In Tanzania, while the support on training CHWs started since independence, yet there has been insignificant improvement on CHW capacity to provide health services over decades.

The councillors from Shinyanga unanimously agreed that investment in family planning requires adequate funding of community-based family planning programmes, with expanded roles for CHWs.

During the workshop, participants discussed the process of selection and training of CHWs, the challenges in the day-to day activities in the communities and the best practices of community based health interventions in Shinyanga region, especially in Kishapu and Shinyanga districts.

In this respect, CHW can play a key role in the delivery of community health because they work closely with the village and the district authorities to whom they report, monitor pregnant women and children under five years, and are able to identify potential risks for the health of mothers and newborns/children.

CHWs, the councillors said, are most effective when supported by a clinically skilled health workforce, particularly for family planning services and maternal care, and deployed within the context of an appropriately financed primary healthcare system.

“However, CHWs have also notably proven crucial in settings where the overall primary healthcare system is weak, particularly in improving child and neonatal health,” says Dr Amos Mwenda, the Shinyanga Municipal Council Medical Officer.

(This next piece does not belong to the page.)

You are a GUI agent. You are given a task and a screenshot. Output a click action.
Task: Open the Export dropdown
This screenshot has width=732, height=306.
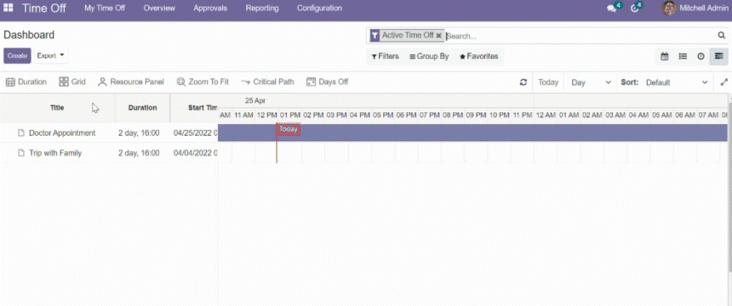(51, 55)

He says that they also represent a strategic solution to address the growing realisation that shortages of highly skilled health workers will not meet the growing demand of the rural population in Shinyanga.

As a result, the need to systematically and professionally train lay community members to be a part of the health workforce has emerged not, simply as a stop-gap measure, but as a core component of primary healthcare systems in low-resource settings.

The importance of CHWs is not a new realisation, and there are long-standing efforts within communities across sub-Saharan Africa to merge successful community-based efforts with formal health systems strengthening initiatives.

This is reflected in national health system planning documents, large-scale deployments of CHW cadres and international interest in support of CHW expansion.